Many of you may remember The Mole, an originally Belgian constructed-reality game show in which a team take on a succession of challenges. However, one member of the team is the eponymous Mole and attempting to betray the others into not completing them successfully, while also attempting to keep their identity secret. The show has been running for a good fifteen series in the Netherlands and yet is as popular as ever.

Putting it together, is there a way to make an easy exit game more challenging by introducing a teammate who is incentivised to betray the others while keeping their identity secret? Here’s an attempt to codify one.
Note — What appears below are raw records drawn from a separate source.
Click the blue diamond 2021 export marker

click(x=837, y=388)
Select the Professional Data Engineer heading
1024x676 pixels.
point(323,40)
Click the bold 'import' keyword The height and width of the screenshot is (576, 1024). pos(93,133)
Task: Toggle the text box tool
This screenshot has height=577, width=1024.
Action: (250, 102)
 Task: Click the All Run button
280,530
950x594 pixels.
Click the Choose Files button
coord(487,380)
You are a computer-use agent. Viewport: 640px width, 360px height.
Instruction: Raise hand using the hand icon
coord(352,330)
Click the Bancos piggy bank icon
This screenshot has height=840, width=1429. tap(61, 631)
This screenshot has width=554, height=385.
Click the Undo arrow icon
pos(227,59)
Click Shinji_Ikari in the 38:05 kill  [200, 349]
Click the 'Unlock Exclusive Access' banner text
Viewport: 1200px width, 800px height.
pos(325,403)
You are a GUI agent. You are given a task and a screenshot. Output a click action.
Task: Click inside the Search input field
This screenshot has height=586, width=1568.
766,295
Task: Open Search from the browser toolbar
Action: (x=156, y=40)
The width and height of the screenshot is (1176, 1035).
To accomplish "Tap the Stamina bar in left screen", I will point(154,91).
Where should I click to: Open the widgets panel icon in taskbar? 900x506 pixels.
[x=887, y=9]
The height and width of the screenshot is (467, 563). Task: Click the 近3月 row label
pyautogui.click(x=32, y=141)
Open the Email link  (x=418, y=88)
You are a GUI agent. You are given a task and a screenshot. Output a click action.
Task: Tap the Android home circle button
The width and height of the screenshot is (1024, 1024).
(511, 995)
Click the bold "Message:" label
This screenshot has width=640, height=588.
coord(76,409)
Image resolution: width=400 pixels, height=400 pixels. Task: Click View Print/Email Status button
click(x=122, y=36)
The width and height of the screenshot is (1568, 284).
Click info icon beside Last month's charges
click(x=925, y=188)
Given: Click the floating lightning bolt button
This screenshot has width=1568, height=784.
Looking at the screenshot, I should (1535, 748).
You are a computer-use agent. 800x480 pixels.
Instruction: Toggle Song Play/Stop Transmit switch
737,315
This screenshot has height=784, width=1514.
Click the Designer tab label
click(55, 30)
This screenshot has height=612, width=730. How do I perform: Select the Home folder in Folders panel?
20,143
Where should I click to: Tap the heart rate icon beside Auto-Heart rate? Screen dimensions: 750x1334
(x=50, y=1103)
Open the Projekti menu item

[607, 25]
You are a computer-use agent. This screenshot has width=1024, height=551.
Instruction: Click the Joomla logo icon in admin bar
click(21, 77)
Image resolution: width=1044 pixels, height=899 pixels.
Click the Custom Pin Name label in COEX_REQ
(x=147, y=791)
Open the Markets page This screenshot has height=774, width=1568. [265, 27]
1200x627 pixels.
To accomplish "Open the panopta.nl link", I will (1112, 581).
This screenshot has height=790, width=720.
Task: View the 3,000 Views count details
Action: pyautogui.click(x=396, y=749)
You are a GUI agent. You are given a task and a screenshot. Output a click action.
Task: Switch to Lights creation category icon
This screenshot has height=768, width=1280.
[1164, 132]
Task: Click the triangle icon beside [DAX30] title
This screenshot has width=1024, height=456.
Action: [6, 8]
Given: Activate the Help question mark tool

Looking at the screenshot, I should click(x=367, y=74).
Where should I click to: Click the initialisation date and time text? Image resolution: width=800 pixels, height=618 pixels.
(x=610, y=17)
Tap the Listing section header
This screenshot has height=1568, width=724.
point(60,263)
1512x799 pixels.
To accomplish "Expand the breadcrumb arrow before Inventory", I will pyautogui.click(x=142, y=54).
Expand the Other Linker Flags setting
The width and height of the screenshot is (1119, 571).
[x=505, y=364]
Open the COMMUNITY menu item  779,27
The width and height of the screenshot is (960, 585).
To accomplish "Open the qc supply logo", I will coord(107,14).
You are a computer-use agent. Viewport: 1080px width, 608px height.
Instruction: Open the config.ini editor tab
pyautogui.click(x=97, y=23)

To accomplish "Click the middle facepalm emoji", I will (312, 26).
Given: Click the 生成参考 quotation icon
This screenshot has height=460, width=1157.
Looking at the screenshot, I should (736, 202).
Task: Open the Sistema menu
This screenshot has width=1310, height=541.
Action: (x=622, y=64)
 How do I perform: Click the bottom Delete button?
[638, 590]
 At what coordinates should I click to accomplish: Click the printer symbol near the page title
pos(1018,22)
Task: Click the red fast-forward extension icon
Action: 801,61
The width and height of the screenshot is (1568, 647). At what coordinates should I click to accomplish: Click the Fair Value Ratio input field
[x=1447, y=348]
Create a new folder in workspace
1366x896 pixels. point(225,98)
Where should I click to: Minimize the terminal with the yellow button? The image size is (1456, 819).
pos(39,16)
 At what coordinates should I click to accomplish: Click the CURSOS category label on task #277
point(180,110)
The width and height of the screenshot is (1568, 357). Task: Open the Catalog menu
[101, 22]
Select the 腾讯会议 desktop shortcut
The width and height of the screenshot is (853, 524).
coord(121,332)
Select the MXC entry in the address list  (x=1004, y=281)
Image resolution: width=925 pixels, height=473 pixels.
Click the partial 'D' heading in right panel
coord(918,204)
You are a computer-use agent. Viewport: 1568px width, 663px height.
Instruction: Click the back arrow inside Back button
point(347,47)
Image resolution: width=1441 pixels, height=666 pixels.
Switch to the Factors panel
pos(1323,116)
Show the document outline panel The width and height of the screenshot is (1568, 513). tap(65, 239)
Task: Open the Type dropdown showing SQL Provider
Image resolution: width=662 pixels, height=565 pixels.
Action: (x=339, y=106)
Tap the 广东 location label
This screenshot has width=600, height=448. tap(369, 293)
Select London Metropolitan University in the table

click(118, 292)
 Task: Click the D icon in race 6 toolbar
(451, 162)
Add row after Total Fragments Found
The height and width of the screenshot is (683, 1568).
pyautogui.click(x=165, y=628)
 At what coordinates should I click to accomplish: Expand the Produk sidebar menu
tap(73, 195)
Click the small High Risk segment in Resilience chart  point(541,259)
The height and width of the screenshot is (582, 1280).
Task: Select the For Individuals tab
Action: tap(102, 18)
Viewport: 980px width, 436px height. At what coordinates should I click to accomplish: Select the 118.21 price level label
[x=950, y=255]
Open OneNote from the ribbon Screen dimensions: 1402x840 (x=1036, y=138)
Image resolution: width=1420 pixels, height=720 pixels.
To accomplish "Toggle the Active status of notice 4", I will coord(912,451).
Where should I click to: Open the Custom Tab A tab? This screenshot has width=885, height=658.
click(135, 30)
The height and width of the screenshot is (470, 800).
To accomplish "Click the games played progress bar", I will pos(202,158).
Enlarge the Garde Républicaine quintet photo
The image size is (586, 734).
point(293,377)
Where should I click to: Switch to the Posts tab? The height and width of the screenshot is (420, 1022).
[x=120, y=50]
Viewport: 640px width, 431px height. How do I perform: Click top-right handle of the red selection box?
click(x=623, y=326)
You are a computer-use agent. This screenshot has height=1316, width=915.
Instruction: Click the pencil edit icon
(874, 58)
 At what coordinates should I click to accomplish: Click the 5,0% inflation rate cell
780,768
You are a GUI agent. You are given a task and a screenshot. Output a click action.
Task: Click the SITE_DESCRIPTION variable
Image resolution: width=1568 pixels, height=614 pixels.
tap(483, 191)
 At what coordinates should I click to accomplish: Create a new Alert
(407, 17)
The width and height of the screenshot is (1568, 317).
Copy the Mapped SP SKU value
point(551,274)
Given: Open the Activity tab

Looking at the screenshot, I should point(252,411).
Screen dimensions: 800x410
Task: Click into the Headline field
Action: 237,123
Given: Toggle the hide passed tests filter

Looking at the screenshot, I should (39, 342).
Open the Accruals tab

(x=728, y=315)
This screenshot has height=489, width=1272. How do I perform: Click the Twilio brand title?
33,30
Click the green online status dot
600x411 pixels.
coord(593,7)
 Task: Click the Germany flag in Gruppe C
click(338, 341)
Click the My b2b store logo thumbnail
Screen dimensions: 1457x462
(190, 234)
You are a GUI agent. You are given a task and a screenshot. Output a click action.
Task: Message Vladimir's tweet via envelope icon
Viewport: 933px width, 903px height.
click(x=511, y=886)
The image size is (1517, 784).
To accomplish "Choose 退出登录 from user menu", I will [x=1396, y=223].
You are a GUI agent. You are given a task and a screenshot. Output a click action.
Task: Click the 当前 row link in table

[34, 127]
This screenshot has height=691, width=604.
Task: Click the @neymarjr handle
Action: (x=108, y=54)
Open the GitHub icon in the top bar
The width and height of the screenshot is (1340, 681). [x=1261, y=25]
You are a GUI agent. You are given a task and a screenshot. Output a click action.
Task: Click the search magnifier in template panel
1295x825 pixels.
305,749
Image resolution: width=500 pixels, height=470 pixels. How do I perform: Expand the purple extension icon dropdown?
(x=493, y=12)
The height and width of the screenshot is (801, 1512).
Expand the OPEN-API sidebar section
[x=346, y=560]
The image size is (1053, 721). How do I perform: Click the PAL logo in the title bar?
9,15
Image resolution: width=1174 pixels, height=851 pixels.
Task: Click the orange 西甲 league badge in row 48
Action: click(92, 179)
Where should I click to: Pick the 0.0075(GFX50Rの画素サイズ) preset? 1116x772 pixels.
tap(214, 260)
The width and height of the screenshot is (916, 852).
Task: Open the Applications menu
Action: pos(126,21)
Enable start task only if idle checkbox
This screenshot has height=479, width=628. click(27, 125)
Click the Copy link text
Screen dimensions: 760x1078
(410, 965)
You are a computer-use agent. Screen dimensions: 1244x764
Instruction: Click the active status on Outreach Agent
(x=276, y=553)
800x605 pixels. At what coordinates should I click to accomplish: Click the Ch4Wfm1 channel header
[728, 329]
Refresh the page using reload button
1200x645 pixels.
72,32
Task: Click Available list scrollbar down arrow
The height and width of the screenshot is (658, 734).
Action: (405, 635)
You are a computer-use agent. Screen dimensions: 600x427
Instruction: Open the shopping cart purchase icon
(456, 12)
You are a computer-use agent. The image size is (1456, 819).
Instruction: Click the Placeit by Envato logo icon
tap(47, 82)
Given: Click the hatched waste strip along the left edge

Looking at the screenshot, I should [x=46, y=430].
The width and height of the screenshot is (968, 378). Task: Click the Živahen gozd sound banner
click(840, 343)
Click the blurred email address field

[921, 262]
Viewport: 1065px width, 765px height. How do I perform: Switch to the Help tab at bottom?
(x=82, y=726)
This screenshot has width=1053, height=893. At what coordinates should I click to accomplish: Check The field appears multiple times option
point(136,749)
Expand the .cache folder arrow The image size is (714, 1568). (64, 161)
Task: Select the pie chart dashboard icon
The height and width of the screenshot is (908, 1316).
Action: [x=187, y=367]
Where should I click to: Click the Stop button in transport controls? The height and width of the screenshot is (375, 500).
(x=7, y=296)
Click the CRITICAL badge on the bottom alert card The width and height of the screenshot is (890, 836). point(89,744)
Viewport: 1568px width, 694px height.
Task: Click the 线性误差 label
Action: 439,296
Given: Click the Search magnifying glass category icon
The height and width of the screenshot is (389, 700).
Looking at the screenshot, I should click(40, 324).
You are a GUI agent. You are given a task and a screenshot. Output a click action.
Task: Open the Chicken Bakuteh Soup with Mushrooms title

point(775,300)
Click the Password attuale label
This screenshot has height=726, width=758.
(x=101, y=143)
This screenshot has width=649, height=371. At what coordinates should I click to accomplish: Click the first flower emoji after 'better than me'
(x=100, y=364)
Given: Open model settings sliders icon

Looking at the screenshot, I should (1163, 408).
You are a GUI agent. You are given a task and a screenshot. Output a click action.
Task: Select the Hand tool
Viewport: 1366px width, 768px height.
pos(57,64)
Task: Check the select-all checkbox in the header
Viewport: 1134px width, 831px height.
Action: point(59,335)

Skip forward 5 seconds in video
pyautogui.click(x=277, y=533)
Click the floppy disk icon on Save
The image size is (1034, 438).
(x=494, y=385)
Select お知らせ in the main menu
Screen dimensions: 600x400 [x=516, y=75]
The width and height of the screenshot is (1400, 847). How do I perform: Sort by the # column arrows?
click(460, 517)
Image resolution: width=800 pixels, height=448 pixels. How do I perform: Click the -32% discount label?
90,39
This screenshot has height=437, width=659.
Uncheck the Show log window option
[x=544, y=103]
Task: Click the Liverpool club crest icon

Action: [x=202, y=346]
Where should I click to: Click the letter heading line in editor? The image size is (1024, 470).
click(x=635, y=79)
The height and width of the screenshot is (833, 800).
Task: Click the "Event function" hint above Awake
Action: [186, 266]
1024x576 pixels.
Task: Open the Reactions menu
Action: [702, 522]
Much as the individual challenges in The Mole only really worked in context of the overarching metagame, this needs some out-of-game structure to implement it, and here it has been posed in the reasonably familiar context of a gambling game with drinks at stake. As ever, don’t bet with money you can’t afford to lose (but if you can afford to play an exit game, you evidently do have some resources…) and this site doesn’t endorse drunkenness. Here’s a bombshell: I don’t even drink.

To play an exit game with a betrayer, you need at least a team of at least three players. Tear a sheet of paper into a number of roughly identical pieces, one more than the number of players. Mark one of these pieces with a cross and the rest with circles. Screw up all these pieces of paper and jumble them in a container so that it is unclear which one has the cross. Each player takes a paper, leaving one left over.

All players secretly look at the symbol on their paper, then keep hold of it until the end of the game. The player with the paper with the cross is the betrayer. (It is quite possible that there may not be a betrayer.) The team then play this ostensibly easy exit game and the betrayer’s aim is to prevent the team from succeeding in time, without being identified as the betrayer. Every player who isn’t the betrayer wants to try to convince the others that they are the betrayer.

Once the game is complete, every player individually votes as to who the betrayer was, then every player reveals their vote and their piece of paper. Any player who cannot present their own paper at the end of the game has lost and must buy the others a round of drinks. Trying to make other players lose their papers is slightly too dirty play for even this game… unless there has been acceptance beforehand that it isn’t. Voting for yourself, not voting at all, or any other sort of voting malpractice, are also offences that are penalised by buying a round of drinks.

If the team succeeds at the room, each player bets one drink against the betrayer as to whether their vote can identify the betrayer’s identity correctly or not. A correct identification earns the player a drink from the betrayer, an incorrect identification earns the betrayer a drink from the player – and the player must also buy a drink for whoever they incorrectly nominated as the betrayer.

If the team doesn’t succeed at the room, the bet is shifted in the betrayer’s favour. If more than half of the non-betrayers identify the betrayer correctly, the betrayer buys the others a round of drinks. (Exact 50% splits are broken in the betrayer’s favour.) Otherwise, every player whose vote does not correctly identify the betrayer must buy a drink for the betrayer and another for whoever they nominated – and a successful betrayer who isn’t voted for at all deserves to be bought drinks all night.

If the team doesn’t succeed at the room and it turns out that there wasn’t a betrayer at all, you’d better all just drink to forget…


    • There are certainly boardgames with a potential traitor – Shadows over Camelot, Battlestar Galactica and others. Is that what you meant?

      • I’ve played most social deduction games. The difference in dynamic is that (quite reasonably, design-wise) there isn’t any character or role that attempts to look like the traitor. In the Mole, actively misleading your fellow players into thinking that you are the mole puts you at an advantage. I’ve seen a small implementation of this in Werewolf/Mafia.

  1. Interesting idea and a scenario (in terms of only having ‘easy’ games left to play) that I’m not far away from.

    But why would the ‘innocent’ players want the others to think they’re the betrayer? If everyone in the room is missing objects and sabotaging each other’s efforts, how does anything get solved?